F.E.- 13-14 yaşlarında, liseyi bitirmiştim...
S.R.Ö.- Ailenizden söz eder misiniz?
F.E.- Bizim filmcilik hayatında katiyen aristokrat bir aileden gelen kişiler tutunamaz. Ben Ahmet Vefik Paşa'nın soyundan...
S.R.Ö.- Sanatçı bir aile vardı yani ?
F.E.- Sanatçı, bir de asi, onu da ilave edelim. Benim babam askerdi, beni çok serbest bırakmıştı. Baskı altında değildim. Babam çok münevver bir insandı, annem de çok hanımefendiydi.
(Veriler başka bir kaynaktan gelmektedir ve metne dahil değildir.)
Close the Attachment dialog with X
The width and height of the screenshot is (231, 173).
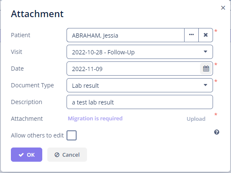pos(223,8)
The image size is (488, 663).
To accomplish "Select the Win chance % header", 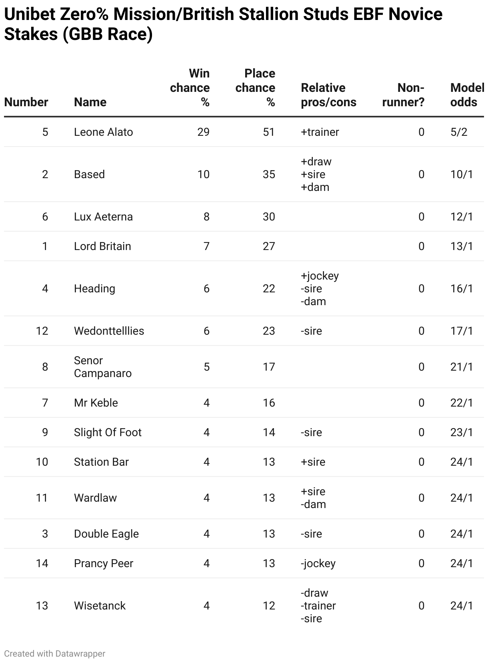I will (190, 88).
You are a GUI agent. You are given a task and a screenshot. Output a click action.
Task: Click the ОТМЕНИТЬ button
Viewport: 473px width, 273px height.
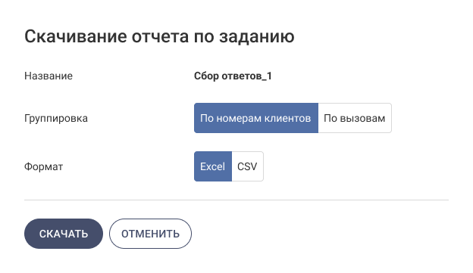point(150,234)
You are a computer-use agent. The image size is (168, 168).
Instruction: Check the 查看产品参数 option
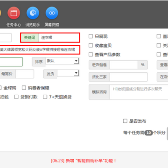pyautogui.click(x=91, y=55)
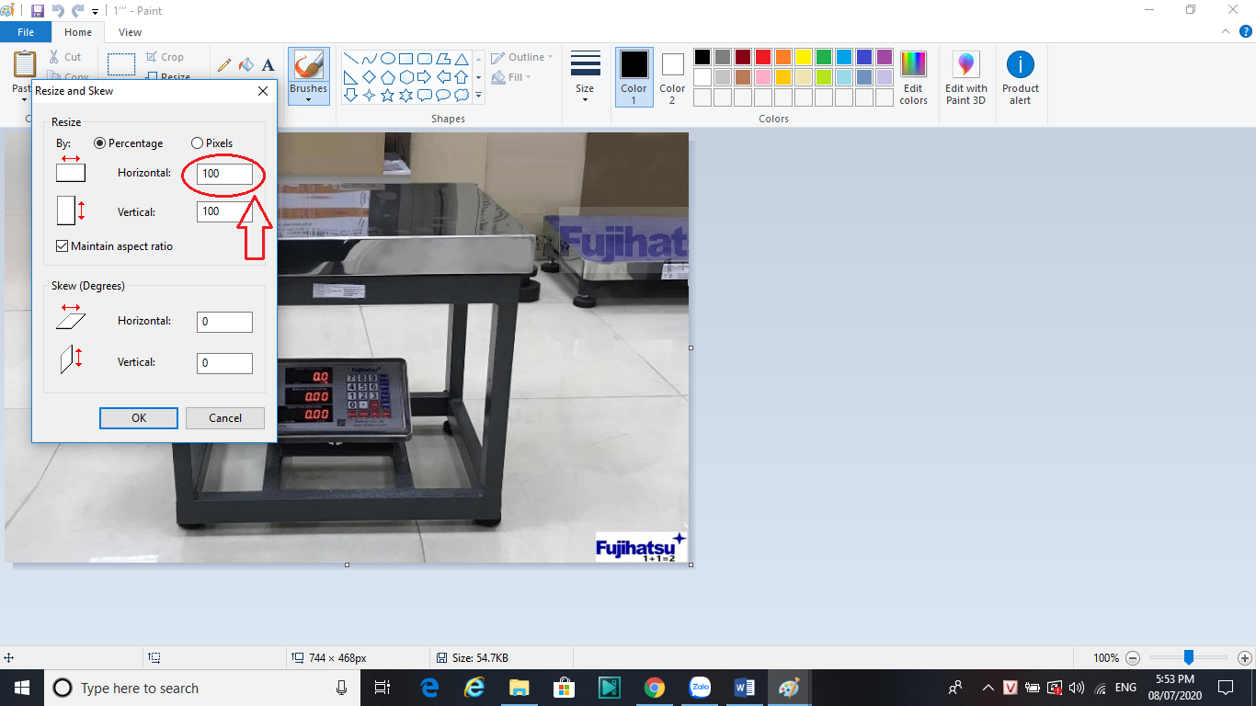The height and width of the screenshot is (706, 1256).
Task: Expand the Shapes gallery more arrow
Action: click(478, 95)
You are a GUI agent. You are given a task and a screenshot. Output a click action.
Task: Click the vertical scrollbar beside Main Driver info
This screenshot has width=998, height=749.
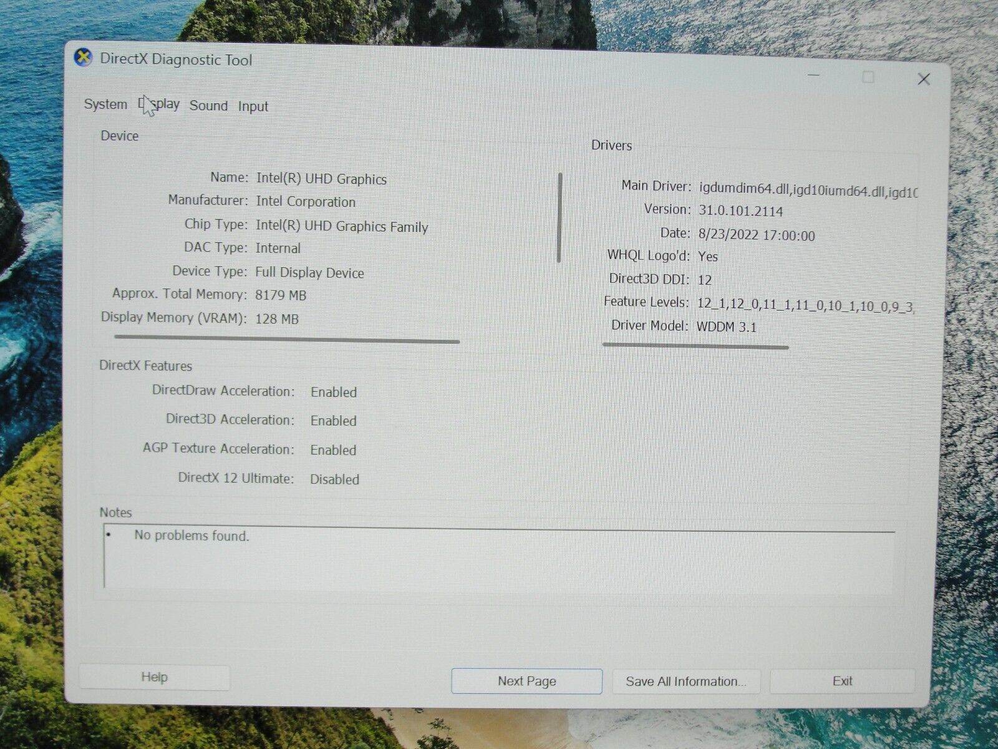click(560, 218)
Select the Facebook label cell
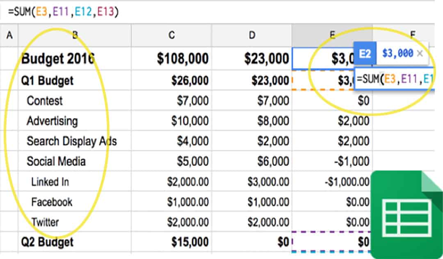 click(52, 202)
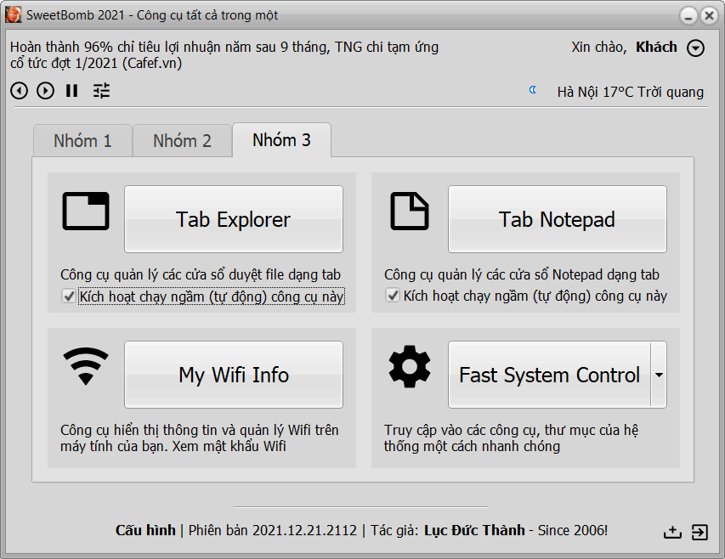Click the next news arrow icon
Image resolution: width=725 pixels, height=559 pixels.
(46, 91)
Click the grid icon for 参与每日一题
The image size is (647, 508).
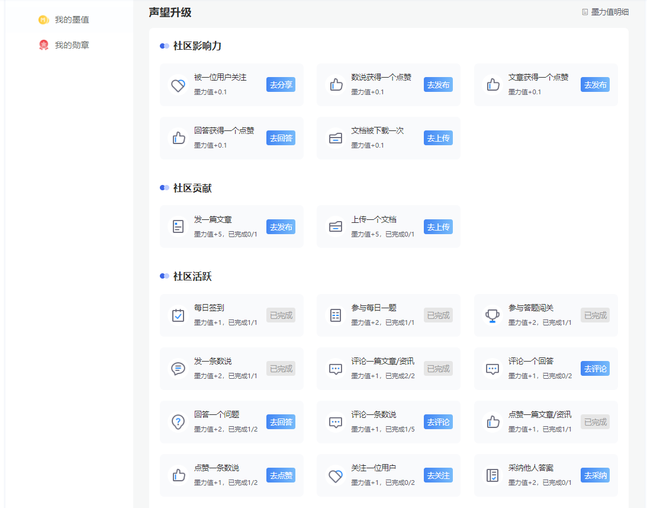point(336,315)
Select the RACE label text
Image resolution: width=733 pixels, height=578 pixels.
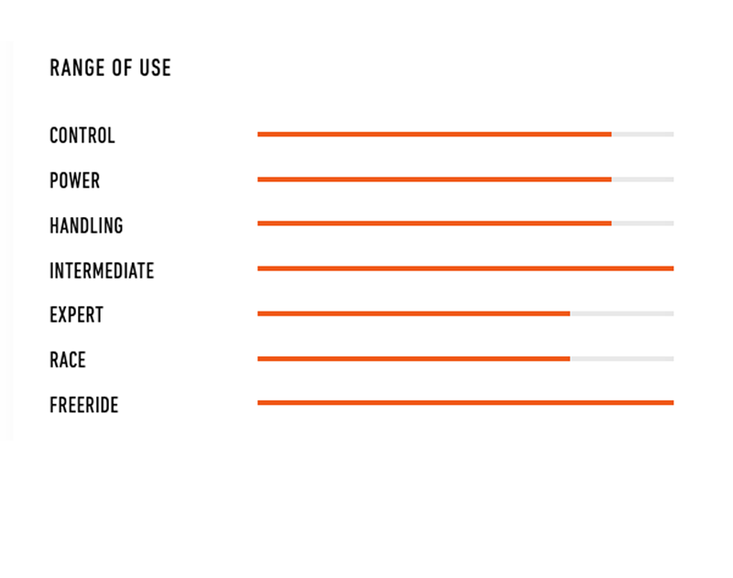pos(68,360)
S.R.Ö.- Eğitimi var mıydı annenizin?
F.E.- Hayır ilkokulu da bitirmemişti ama okuma yazma biliyordu. Ben şimdi 78 yaşında olduğuma göre annemi düşünün. (Feyturiye Esen 1928 doğumlu olduğunu söylemesine karşın, görüşmede, dili sürçerek iki kez 78 yaşında olduğunu söylüyor -S.R.Ö.). O zaman pek azdı öyle okuyan, yazan. Fakat çok güzel bir konuşma kabiliyeti vardı annemin. Baba tarafı Arabistanlı, Libya asıllıdır. Anne tarafı asildir, aristokratız yani. Ahmet Vefik Paşa'dan gelen bir asalet. Babam subaydı o zaman kimsesiz çocuklar subay oluyordu.
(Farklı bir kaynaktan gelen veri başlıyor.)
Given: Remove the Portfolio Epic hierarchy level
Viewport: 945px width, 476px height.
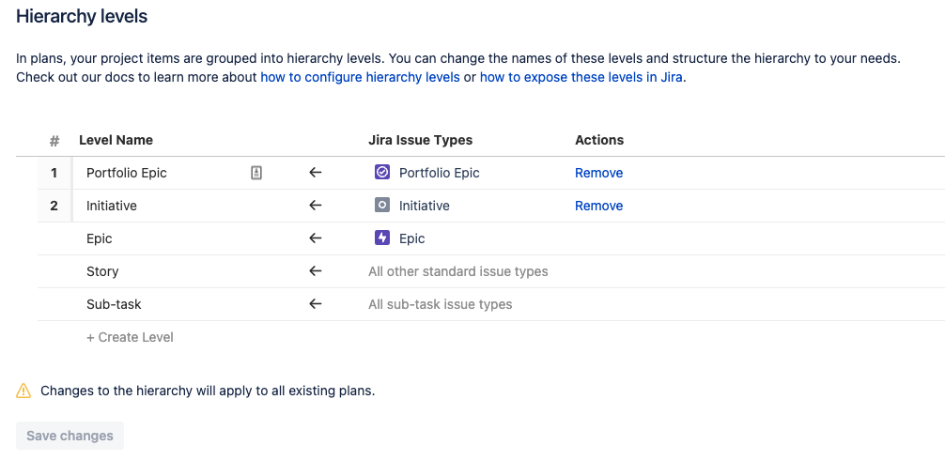Looking at the screenshot, I should [x=598, y=173].
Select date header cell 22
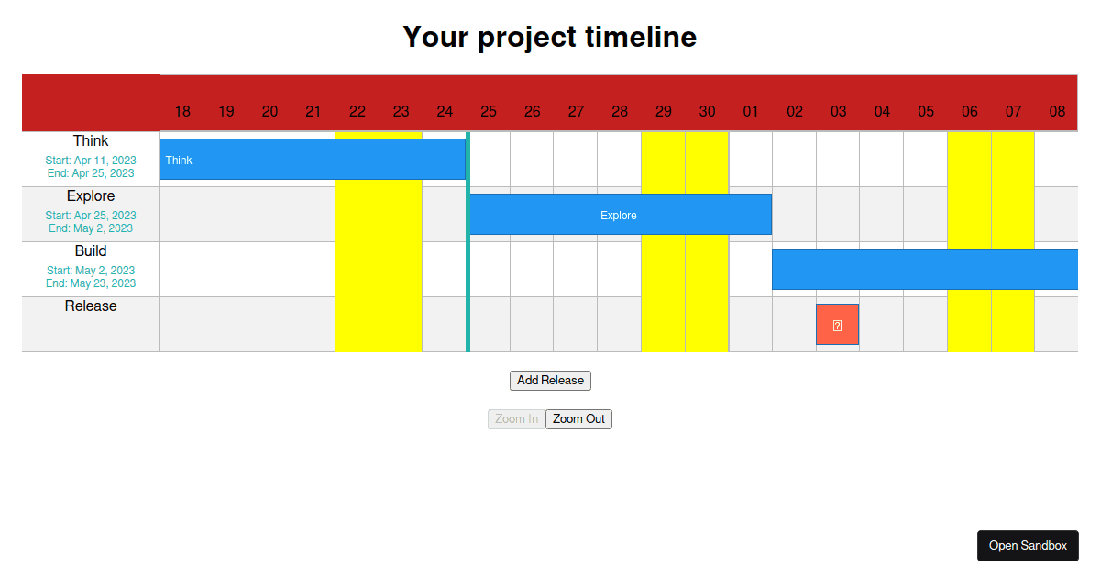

S.R.Ö.- ...Severek mi girdiniz Edebiyat Fakültesi'ne ?
F.E.- Özenerek girdim, severek girmedim. Biz Boğaz'da oturuyorduk, dayımın kızı ve ben, ikimiz üniversiteye gidiyorduk. Vapur yolculuğu sırasında o vapurlarda geçen 2-2.5 saatimizden gururlanıyorduk, övünüyorduk.
S.R.Ö.- O zaman çok kız öğrenci var mıydı üniversitede ?
F.E.- 24 kişilik bir sınıftı, 6-7 kız öğrenci vardı. Ben hiç istemezdim edebiyatı, roman mı yazacağım. Çok varlıklı ailenin çocuğu değildim. Ama kimseye muhtaç olmayan bir aileden geliyordum... Biz olgunluk verirdik, liseyi bitirdikten sonra. İkinci bir imtihan devresi geçirilir, 28 lira yatırırdık, kaydımız yaptırılırdı oraya.
S.R.Ö.- Herkes istediği yere girebiliyordu.
F.E.- Keşke başka bir yere girseymişim.
S.R.Ö.- Edebiyat Fakültesi güzel ama.
F.E.- İşe yaramıyor, yaşlanınca daha kötü. Adamlar bana sokakta "Teyze nereye gideceksin," diyor, "Milas'a gideceğim". Duruyor "Sen okuma yazma bilmezsin", "Bilmiyorum evladım, bakıver şuna," diyorum.
S.R.Ö.- Sonra evlendiniz.
F.E.- Eşim çok hassas bir insandı, yaşlıydı, benden büyüktü. Senenin en az 300 günü bana çiçek göndermiştir. Böyle sürprizi, hediyeyi çok severdi.
S.R.Ö.- Nasıl evlendiniz ?
F.E.- Babamın arkadaşıydı. Bir gün bana mektup verdi, bir kağıt açtım baktım, bana hitap ediyor. Benle evlenmek istersen bunu söylüyorum, ama yine senin amcan olarak kalırım istemezsen, bunu da kimseye göstermeden yırt at. Köşe başında kömürcü var, kömürcünün çırağına varıncaya kadar bütün herkese okuttum onu. Alay ediyorum ben. Aa bak İsmail amca benimle evlenmek istiyor. Belki 50 kişiye, onun hiç haberi yok. Dayımın kızı vardı, bana "Sen bununla alay ediyorsun ama niye evlenmiyorsun? Böyle şeyleri seversin," dedi. Benimkisi de şımarıklıkmış. Evlendik biz, 16 sene hiç kavgamız olmadı. Evlendim hamileyim, "İsmail amca" diyorum hâlâ.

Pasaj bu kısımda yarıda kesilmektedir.